Oral administration of D156844 improves the survival of and delays the onset of loss of body mass in neonatal SMNΔ7 SMA mice. (A) Kaplan–Meier survival plot for SMNΔ7 SMA mice receiving either vehicle (light grey solid line) or D156844 (3 mg/kg/day) beginning at either PND04 (black dashed line) or PND09 (grey dotted line). (B) Kaplan–Meier onset of body mass loss plot for SMNΔ7 SMA mice receiving either vehicle (light grey solid line) or D156844 (3 mg/kg/day) beginning at either PND04 (black dashed line) or PND09 (grey dotted line). (C) Body mass curves for SMNΔ7 SMA mice receiving either vehicle (triangles) or D156844 (3 mg/kg/day; circles) beginning at PND04.
SMNΔ7 SMA mice develop a progressive impairment of neonatal motor behaviors including loss of surface righting and reduced spontaneous locomotion (44).

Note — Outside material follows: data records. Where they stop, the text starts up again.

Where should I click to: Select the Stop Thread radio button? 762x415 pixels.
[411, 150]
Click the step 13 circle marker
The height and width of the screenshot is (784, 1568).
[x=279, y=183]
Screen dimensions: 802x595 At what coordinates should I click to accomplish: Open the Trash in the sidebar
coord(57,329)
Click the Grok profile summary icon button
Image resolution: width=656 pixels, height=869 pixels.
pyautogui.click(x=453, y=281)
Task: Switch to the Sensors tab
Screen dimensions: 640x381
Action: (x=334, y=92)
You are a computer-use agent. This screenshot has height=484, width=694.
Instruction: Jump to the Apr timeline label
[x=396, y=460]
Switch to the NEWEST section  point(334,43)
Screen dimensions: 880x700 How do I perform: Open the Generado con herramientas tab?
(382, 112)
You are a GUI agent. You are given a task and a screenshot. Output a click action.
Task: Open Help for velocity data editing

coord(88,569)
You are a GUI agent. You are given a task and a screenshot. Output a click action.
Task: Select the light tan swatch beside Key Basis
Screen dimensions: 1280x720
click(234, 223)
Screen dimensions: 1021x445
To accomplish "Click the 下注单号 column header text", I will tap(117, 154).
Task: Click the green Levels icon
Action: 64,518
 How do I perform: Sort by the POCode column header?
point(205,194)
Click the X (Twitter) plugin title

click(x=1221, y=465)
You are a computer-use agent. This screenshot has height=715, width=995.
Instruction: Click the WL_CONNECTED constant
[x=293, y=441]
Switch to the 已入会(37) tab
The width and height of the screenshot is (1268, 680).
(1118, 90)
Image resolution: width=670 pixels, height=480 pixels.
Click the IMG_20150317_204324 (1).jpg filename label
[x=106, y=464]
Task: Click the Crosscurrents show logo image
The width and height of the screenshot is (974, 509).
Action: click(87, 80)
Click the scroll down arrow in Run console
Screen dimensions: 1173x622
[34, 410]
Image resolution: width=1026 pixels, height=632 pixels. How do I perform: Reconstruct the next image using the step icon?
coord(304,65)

Since D156844 improves the survival of SMNΔ7 SMA mice when administered prior to motor neuron loss, the effect of this quinazoline on the SMA motor phenotype was examined. Gross observation of D156844-treated SMNΔ7 SMA mice shows an improvement in motor activity when compared with vehicle-treated mice (Supplementary Material, Movie). Surface righting reflex responses are impaired in SMNΔ7 SMA mice; treatment with D156844 partially reduces the righting reflex latency (Fig. 5A) but this reduction is not statistically significant. When comparing the righting reflex latencies between SMNΔ7 SMA and non-SMA mice, however, the difference between SMNΔ7 SMA and non-SMA mice is no longer significant (P = 0.906) in D156844-treated mice at PND11 but is significant in vehicle-treated mice (P = 0.005). This observation suggests that D156844 does partially ameliorate surface righting reflex response impairments in SMNΔ7 SMA mice. Vectorial movement latency is the amount of time it takes a neonatal mouse to move in one direction a distance that is greater than its body length (44). Vectorial movement latency is significantly reduced in D156844-treated SMNΔ7 SMA mice relative to vehicle-treated SMNΔ7 SMA mice at PND11 and PND14 (Fig. 5B).The vectorial movement latency, however, is still longer in D156844-treated SMNΔ7 SMA mice than in carrier mice. Spontaneous locomotor activity—measured by counting the number of grids crossed in an area within 1 min—is significantly improved in D156844-treated SMNΔ7 SMA mice at PND11 when compared with vehicle-treated SMNΔ7 SMA mice (Fig. 5C). Likewise, pivoting responses, another measure of spontaneous activity, are also ameliorated in D156844-treated SMNΔ7 SMA mice (Fig. 5D). Taken together, these behavioral observations show that treatment of SMNΔ7 SMA mice with D156844 prior to motor neuron loss partially ameliorates the SMA motor phenotype.
Figure 5.
Oral administration of D156844 improves the motor phenotype of SMNΔ7 SMA mice and reduces motor neuron loss in the lumbar spinal cord. (A) Righting reflex latencies at PND07 and PND11 for SMNΔ7 SMA mice treated with D156844 (3 mg/kg/day; dark grey bar) or vehicle (light grey bar) as compared with carrier (black bar) mice. (B) Vectorial movement latencies at PND07, PND11 and PND14 for SMNΔ7 SMA mice treated with D156844 or vehicle. (C) Spontaneous locomotor activity measured as the number of grids crossed in 1 min at PND07, PND11 and PND14 for SMNΔ7 SMA mice treated with D156844 or vehicle. (D) The number of pivots (90° turns) made in 1 min at PND07, PND11 and PND14 for SMNΔ7 SMA mice treated with D156844 or vehicle. For the phenotype data shown in (A–D), the sample sizes (n) for vehicle-, D156844-treated SMA mice and carrier mice at PND07 were 7, 5 and 5, respectively, at PND11, 5, 5 and 3, respectively and at PND14, 3, 5 and 3, respectively. Key for (A–D): *P < 0.05 when comparing vehicle-treated SMNΔ7 SMA mice to D156844-treated SMNΔ7 SMA mice. (E–G) Representative images of Cresyl violet-stained lumbar spinal cord sections from carrier mice (E) and SMNΔ7 SMA mice treated with vehicle (F) or D156844 (G) from PND04 until PND11. The dashed ovals represent the regions of interest in the ventral horn and arrow in (E) points to a motor neuron. Scale, 100 µm. (H) The number of motor neurons in the lumbar (L4-5) spinal cord of SMNΔ7 SMA mice (PND11) treated with D156844 or vehicle (n = 3/group). Key for (H): * P < 0.001 when comparing vehicle-treated SMNΔ7 SMA mice to D156844-treated SMNΔ7 SMA mice.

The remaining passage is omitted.